▶ Selected extract:
Chet Pobolish

Current position
- Title: Head coach
- Team: Arkansas City HS (KS)
- Record: 5–22

Biographical details
- Born: c. 1976 (age 49–50) Moundsville, West Virginia, U.S.
- Education: Emporia State University (2000)

Playing career
- 1995–1998: Emporia State
- Position: Wide receiver

Coaching career (HC unless noted)
- 1999–2003: Emporia State (ST/WR)
- 2004–2006: Emporia State (QB)
- 2007–2011: Delta State (ST/WR)
- 2012–2013: Southeastern Louisiana (ST/WR)
- 2014–2015: Southeastern Louisiana (OC/WR)
- 2016: Southeastern Louisiana (AHC/ST/WR)
- 2017: Missouri Western (OC/QB)
- 2018–2021: Southwestern Oklahoma State
- 2022: Reinhardt (AHC/OC)
- 2023–present: Arkansas City HS (KS)

▶ Required actions:
1 – In the coaching profile, what position did Chet Pobolish play at Emporia State?
2 – Quote the coaching profile word for word, starting at "Playing career" and ending at "Delta State (ST/WR)".

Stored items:

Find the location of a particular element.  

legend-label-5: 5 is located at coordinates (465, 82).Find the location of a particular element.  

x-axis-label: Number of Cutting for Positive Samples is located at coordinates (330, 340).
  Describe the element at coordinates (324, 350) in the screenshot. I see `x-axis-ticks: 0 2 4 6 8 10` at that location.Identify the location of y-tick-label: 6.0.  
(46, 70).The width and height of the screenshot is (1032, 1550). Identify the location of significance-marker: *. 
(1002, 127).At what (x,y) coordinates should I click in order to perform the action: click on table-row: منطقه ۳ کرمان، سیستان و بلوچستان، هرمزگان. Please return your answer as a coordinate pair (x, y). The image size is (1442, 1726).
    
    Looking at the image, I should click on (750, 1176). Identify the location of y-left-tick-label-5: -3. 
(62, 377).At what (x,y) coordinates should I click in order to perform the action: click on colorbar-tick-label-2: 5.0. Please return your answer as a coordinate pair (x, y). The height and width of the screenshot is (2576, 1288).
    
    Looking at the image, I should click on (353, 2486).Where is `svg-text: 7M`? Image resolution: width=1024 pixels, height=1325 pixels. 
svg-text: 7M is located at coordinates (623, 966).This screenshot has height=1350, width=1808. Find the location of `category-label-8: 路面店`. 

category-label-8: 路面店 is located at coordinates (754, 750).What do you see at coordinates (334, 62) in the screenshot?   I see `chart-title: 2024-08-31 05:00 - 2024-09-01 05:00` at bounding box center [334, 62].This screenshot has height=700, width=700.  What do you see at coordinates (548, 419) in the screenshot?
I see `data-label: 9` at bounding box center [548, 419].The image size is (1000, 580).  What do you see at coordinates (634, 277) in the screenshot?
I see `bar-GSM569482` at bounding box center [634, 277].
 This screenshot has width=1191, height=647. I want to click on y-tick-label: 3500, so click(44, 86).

▶ Answers per task:
1 – Wide receiver

2 –
Playing career
- 1995–1998: Emporia State
- Position: Wide receiver

Coaching career (HC unless noted)
- 1999–2003: Emporia State (ST/WR)
- 2004–2006: Emporia State (QB)
- 2007–2011: Delta State (ST/WR)